Abstract-Biodegradable electronics have garnered significant attention as a core technology for future sustainable solutions, ranging from minimally invasive medical devices to eco-friendly zero-waste electronics. At the heart of biodegradable electronics lies the development of biodegradable metallic materials, which serve as the foundation for achieving electrical conductivity. Recent advances in this field highlight the critical role of metallic materials, including alloy design for controlled biodegradation and the engineering of amorphous metal electrodes for flexible and stretchable devices. This presentation explores various technical aspects of biodegradable metallic materials, such as their oxidation behavior, mechanical property control, and alloy design strategies. Additionally, the potential of flexible and stretchable devices based on these materials is demonstrated through innovative strain sensor technology. By reinterpreting traditional crack mechanics, we introduce a novel approach to utilizing metal cracks as highly sensitive strain sensors. This comprehensive overview underscores the importance of biodegradable metallic materials in advancing sustainable electronics and their diverse applications.
Dr. Jong-hyoung Kim
Pukyong National University, Korea
Biography: Prof. Jong-hyoung Kim is an Assistant Professor in the Department of Materials Science and Engineering at Pukyong National University (PKNU), a position he has held since September 2024. Prof. Kim earned his B.S. and Ph.D. in Materials Science and Engineering from Seoul National University in 2012 and 2019, respectively. His doctoral research focused on evaluating mechanical properties and structural integrity of metallic materials, particularly using instrumented indentation technique. Following his Ph.D., from 2019 to 2024, Prof. Kim conducted postdoctoral research at Harvard University John A. Paulson School of Engineering and Applied Sciences under Prof. Joost J. Vlassak, specializing in small-scale mechanical testing and thin film mechanics. Prof. Kim has been active in the ISO (International Organization for Standardization) TC164 SC3 Hardness Testing subcommittee since 2017 and remains a committee member. Prof. Kim has significantly contributed to establishing more than four standards/codes in ISO, ASME BPV Code, and GB standards. His research output includes over 20 peer-reviewed papers. Prof. Kim’s multidisciplinary research spans materials science, mechanics, and semiconductors, with a particular focus on developing local mechanical characterization technique at multi-scale using artificial neural networks. He also conducts further analysis for the reliability of materials and components especially considering environmental effect based on fracture mechanics with experimental measurement data.

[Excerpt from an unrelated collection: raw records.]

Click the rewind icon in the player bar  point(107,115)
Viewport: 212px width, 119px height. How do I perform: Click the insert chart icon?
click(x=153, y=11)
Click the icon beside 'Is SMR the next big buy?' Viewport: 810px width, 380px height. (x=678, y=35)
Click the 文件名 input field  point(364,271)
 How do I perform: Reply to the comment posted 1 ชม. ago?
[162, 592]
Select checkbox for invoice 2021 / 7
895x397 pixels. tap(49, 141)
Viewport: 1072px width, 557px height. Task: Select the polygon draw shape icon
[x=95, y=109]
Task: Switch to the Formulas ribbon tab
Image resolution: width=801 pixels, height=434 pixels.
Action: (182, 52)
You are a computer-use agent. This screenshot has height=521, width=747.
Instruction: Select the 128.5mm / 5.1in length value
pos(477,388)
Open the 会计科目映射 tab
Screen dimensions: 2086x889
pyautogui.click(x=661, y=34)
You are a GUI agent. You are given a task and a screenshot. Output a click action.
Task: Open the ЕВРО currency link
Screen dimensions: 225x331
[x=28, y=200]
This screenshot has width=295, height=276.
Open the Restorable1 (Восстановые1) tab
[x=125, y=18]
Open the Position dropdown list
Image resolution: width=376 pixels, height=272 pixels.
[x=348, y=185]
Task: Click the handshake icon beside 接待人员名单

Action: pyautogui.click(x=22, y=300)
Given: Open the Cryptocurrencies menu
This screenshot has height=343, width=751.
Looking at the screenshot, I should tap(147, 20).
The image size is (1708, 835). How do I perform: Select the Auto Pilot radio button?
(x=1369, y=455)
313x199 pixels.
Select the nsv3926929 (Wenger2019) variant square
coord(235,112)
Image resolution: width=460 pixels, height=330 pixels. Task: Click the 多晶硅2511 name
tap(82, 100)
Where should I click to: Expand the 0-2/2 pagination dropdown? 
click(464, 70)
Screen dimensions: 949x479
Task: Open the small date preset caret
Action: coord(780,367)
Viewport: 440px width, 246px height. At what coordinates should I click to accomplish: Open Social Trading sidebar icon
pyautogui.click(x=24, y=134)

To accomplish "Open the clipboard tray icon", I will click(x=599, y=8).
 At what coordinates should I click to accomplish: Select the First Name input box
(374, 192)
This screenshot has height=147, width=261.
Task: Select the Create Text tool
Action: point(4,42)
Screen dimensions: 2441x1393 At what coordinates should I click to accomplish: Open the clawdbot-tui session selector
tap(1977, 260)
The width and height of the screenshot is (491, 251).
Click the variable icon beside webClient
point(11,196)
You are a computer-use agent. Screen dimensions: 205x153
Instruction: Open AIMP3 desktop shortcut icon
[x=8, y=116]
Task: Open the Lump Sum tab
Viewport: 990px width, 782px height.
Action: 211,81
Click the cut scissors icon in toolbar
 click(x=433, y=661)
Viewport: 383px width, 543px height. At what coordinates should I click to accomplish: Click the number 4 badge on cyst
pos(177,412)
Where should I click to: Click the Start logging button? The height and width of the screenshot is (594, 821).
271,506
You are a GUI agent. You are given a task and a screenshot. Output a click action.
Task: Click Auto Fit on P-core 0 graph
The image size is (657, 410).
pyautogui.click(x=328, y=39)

Speech title "Evaluation of Tensile Properties from Indentation Parameters using an artificial neural network-based model"
Abstract-The instrumented indentation technique is a widely adopted method for assessing mechanical properties such as hardness, elastic modulus, and yield strength. Its ability to continuously measure penetration depth and applied force makes it particularly valuable for in-situ mechanical testing, especially at the nanoscale, enabling multi-purpose evaluations. However, challenges persist in accurately determining material properties due to phenomena such as plastic pileup and sink-in effects, which complicate the calibration of the contact depth—a critical factor for reliable material property assessments using indentation. In our study, we leverage machine learning (ML) to predict tensile properties, including elastic modulus and yield strength, directly from indentation parameters. To address the limitation of insufficient experimental data for model training, we generated a comprehensive dataset through finite element analysis (FEA) simulations. Recognizing the influence of geometric imperfections in indenter tips on indentation responses, we integrate transfer learning and data normalization techniques. These strategies enhance the robustness of the model, improving prediction accuracy for the targeted mechanical properties.